Haemophilia Activities List (HAL)

Haemophilia Activities List (HAL)

Haemophilia Activities List (HAL) 2005

van Genderen FR, van Meeteren NL, van der Bom JG, Heijnen L, De KP, van den Berg HM, Westers P, Helders PJ et al.; Van Creveldkliniek, University Medical Centre Utrecht, the Netherlands.


N.B. These scores are posted with the permission of the developers.
A more recent version of this score has been developed. The score provided here (Version 2005) is the version for which the below evaluation was carried out.
  • Description
  • Utility
  • Administration
  • Psychometrics
  • References

The HAL measures the impact of hemophilia on self-perceived functional abilities in adults.

It contains 42 multiple choice questions in seven domains:

  1. Lying/sitting/kneeling/standing (8 items)
  2. Functions of the legs (9 items)
  3. Functions of the arms (4 items)
  4. Use of transportation (3 items)
  5. Self-care (5 items)
  6. Household tasks (6 items)
  7. Leisure activities and sports (7 items)

Contact person:
Kathelijn Fischer, at the secretariat of the Van Creveldkliniek, University Medical Centre Utrecht:
[email protected]

Date of this review: February 18, 2011

Overall utility:
The HAL measures functional outcome from the patient’s perspective. The Functional Independence Score in Hemophilia (FISH) could be used as a complementary performance-based observational tool.
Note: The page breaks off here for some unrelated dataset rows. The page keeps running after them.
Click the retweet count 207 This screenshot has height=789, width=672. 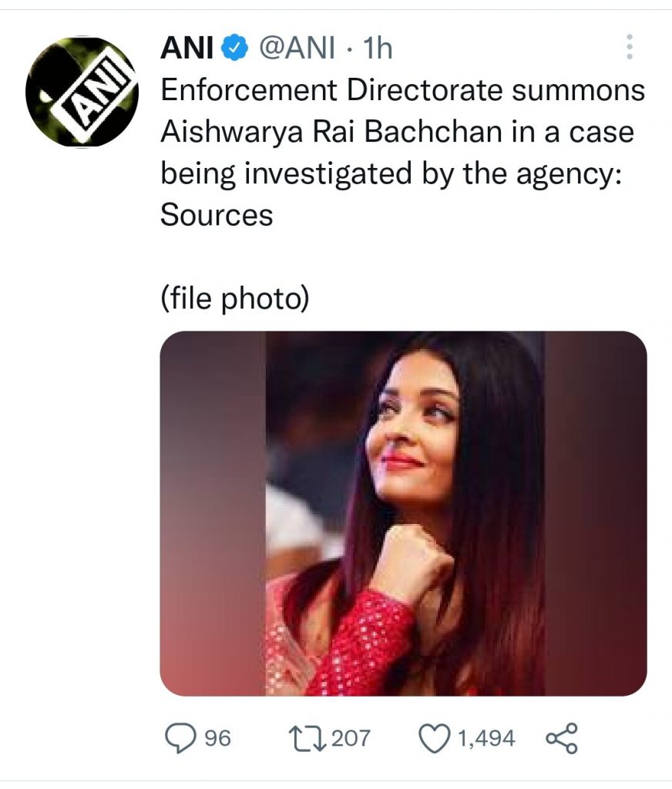click(x=350, y=738)
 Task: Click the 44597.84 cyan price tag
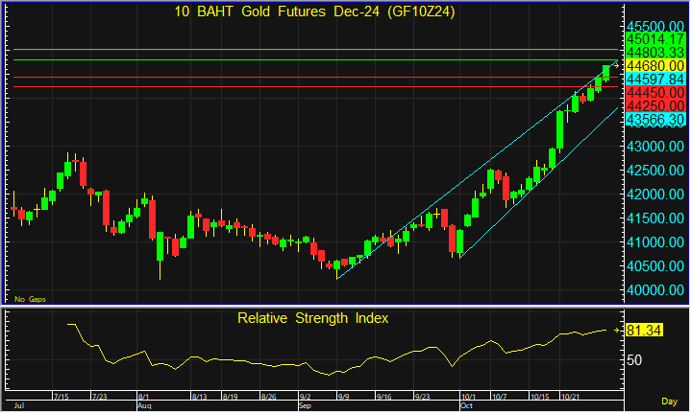654,79
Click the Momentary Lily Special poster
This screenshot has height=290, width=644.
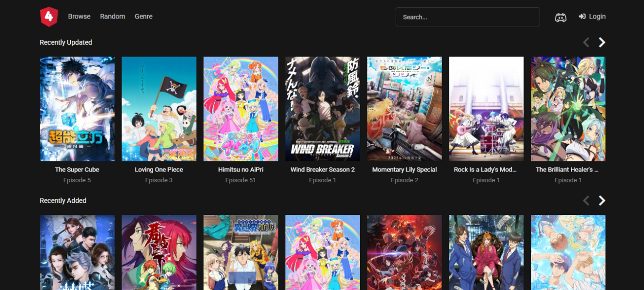point(404,108)
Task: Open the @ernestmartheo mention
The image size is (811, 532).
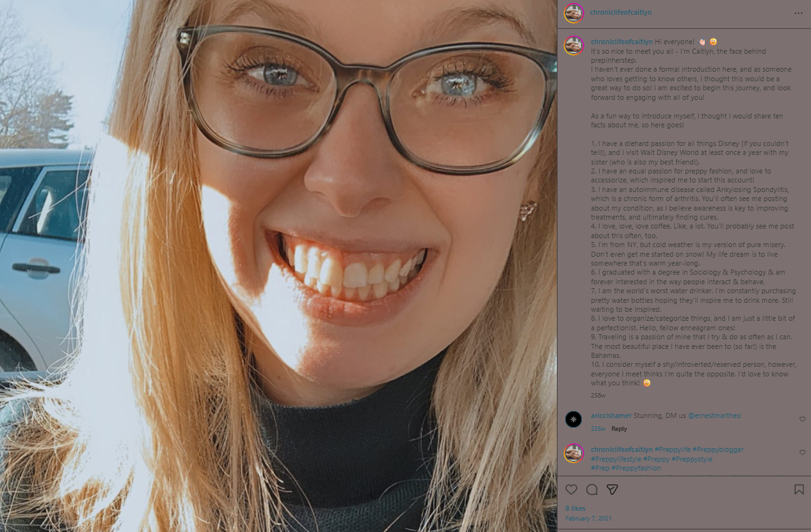Action: pos(714,416)
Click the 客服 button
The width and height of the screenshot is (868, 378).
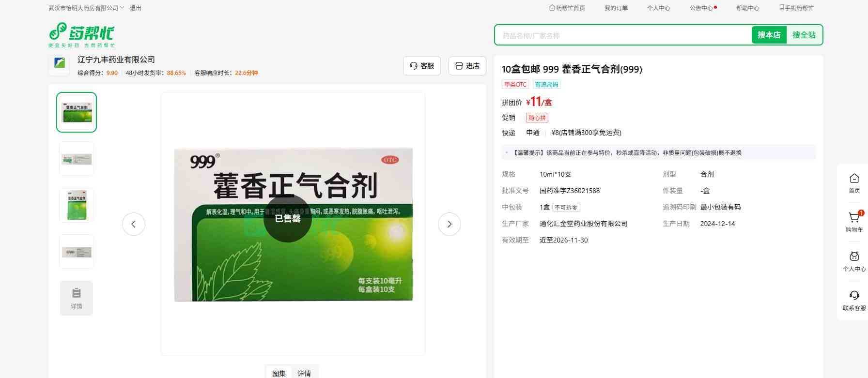(421, 66)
The HAL has not been tested for reliability and sensitivity to change. Therefore, clinicians should take care with interpretation of results when used on different occasions. Its potential to detect clinically important changes as a result of therapeutic interventions is not yet known.
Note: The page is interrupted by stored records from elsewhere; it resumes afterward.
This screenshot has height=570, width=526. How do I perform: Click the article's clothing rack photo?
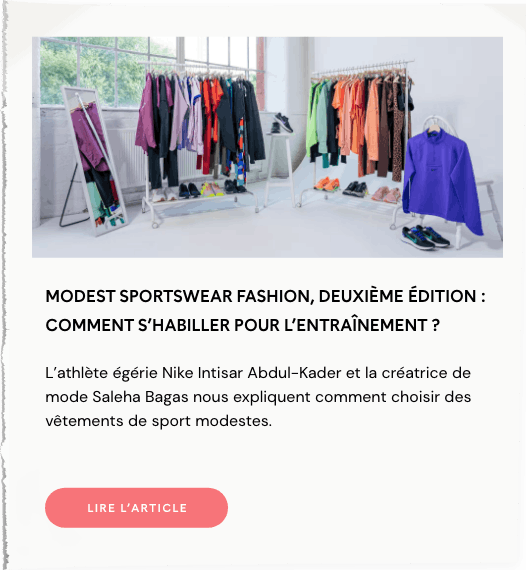tap(267, 147)
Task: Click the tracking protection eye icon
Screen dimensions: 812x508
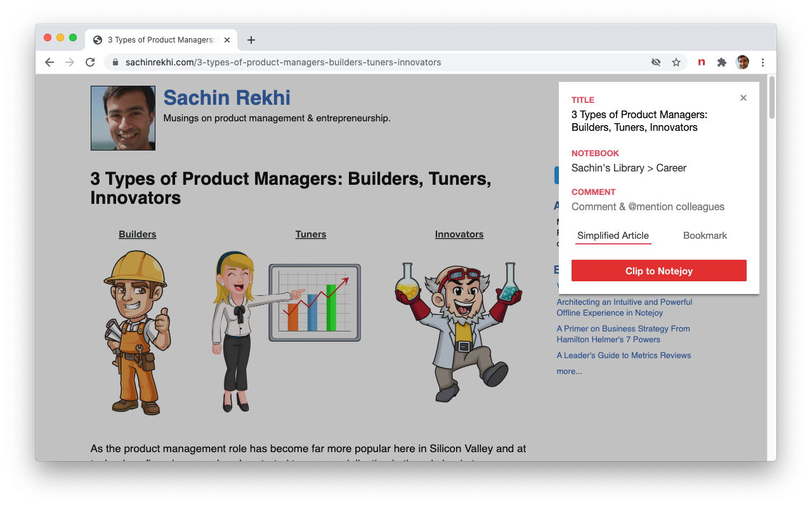Action: pyautogui.click(x=656, y=62)
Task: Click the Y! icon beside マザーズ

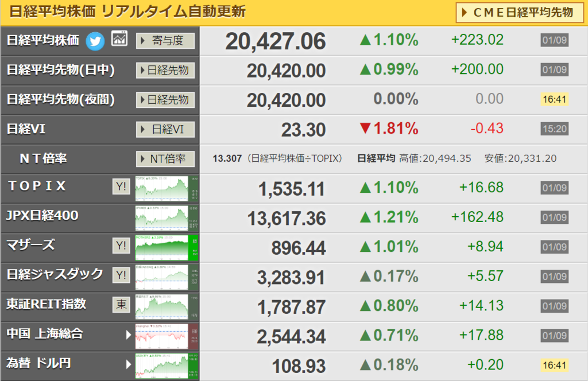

  1. Time to complete: Approximately 5-10 minutes (for a native speaker). Scoring will take approximately 5 minutes.
  2. Equipment/space required: None. Only the questionnaire and a pen are needed.
  3. Training required: None. The instructions provided are self-explanatory.
  4. Cost: None
  5. Scoring/scaling and interpretation of results: The most important outcomes are the overall sum score and three component scores relating to upper extremity activities, basic lower extremity activities, and complex lower extremity activities. A domain score for each of the seven domains can also be calculated.
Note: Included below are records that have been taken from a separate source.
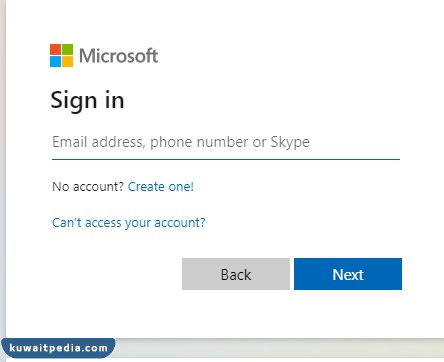Screen dimensions: 444x362
Task: Click the red square of the Microsoft logo
Action: [55, 49]
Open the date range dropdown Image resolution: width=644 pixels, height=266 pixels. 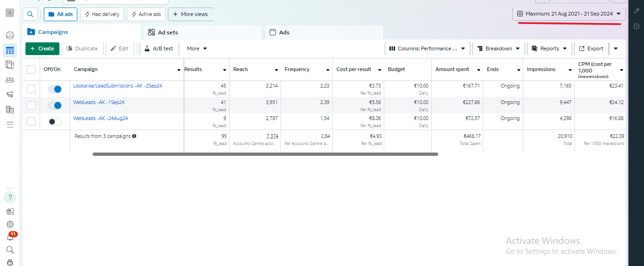point(569,14)
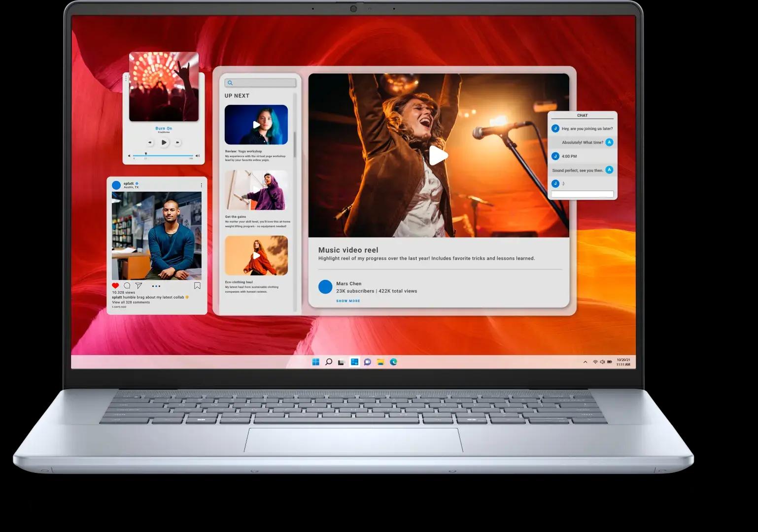
Task: Launch Microsoft Edge from the taskbar
Action: coord(393,362)
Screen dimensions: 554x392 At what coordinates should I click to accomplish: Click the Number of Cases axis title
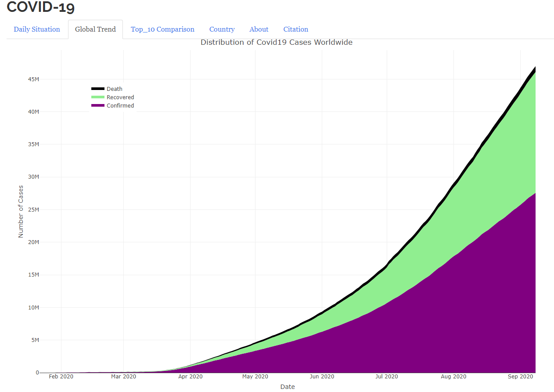tap(21, 212)
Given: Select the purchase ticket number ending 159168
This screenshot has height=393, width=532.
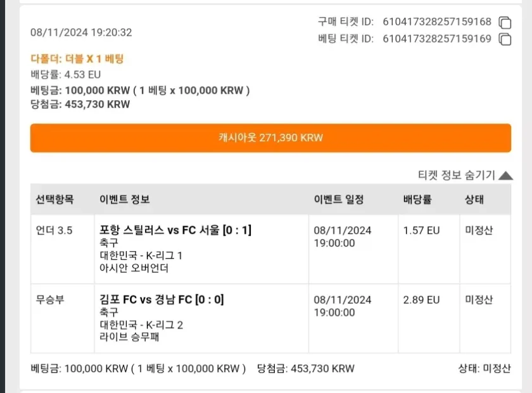Looking at the screenshot, I should 437,22.
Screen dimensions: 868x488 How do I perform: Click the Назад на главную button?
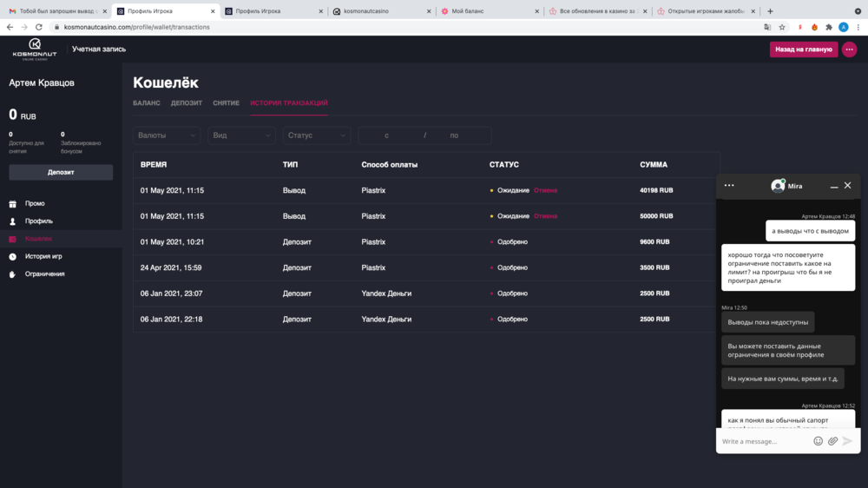[803, 49]
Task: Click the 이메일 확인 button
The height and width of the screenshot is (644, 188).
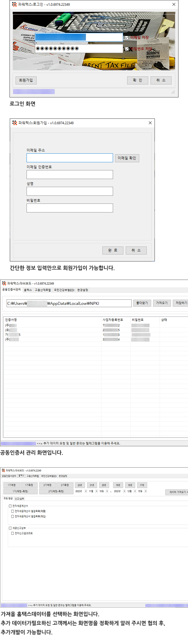Action: point(127,158)
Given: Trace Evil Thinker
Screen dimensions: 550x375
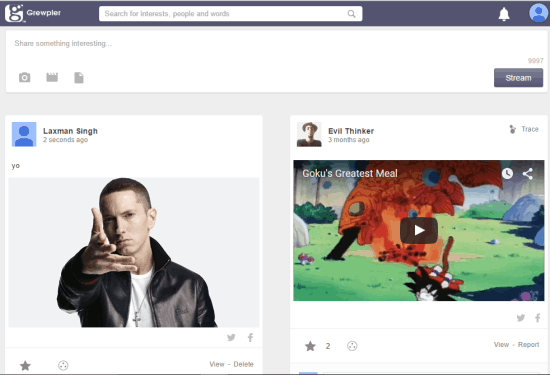Looking at the screenshot, I should coord(524,129).
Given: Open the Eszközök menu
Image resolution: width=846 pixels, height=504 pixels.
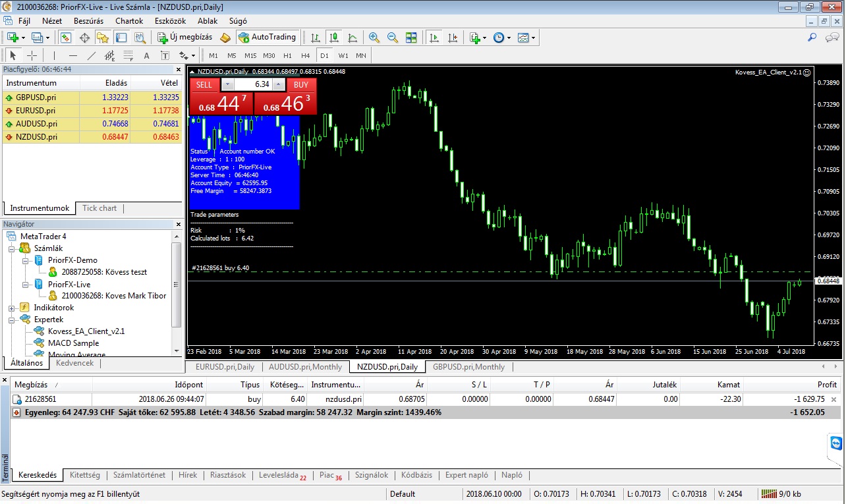Looking at the screenshot, I should pyautogui.click(x=170, y=21).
The scoring manual, available with the questionnaire, is self-explanatory and shows calculations, normalizations, and adjustment for missing values.

Psychometric properties:

  1. Construct validity: When compared to the Dutch Arthritis Impact Measurement Scale 2 (AIMS) and the Impact on Participation and Autonomy questionnaire (IPA), the convergent validity was good (r=0.47–0.84).
    The construct validity of the HAL when compared to the four performance tests was generally lower (r=0.23–0.77).
    The above findings indicate that the HAL measures a similar construct as the AIMS and IPA questionnaires and, to a lesser extent, the functional tests.
  2. Criterion validity has not been assessed. There is no gold standard to compare to the HAL.
  3. Reliability: The internal consistency for the seven domains of the HAL was good (α=0.61–0.96). The internal consistency of the three components was also good (Cronbach’s alpha=0.93–0.95). Good internal consistency means that the items within the subscales measure similar functions.Test-retest reliability has not been assessed; comparison of scores obtained on different occasions should be made with care, until further data becomes available on test-retest reliability.
  4. Responsiveness/sensitivity: The ability of the HAL to detect clinically important changes over time (e.g. before and after treatment) has yet to be established.

Languages studied:
The HAL was developed in Dutch. It is also available in English, German, Swedish, as well as Bengali, Hindi, Kannada, Tamil, and Telegu. However, cross-cultural validation has not yet been established.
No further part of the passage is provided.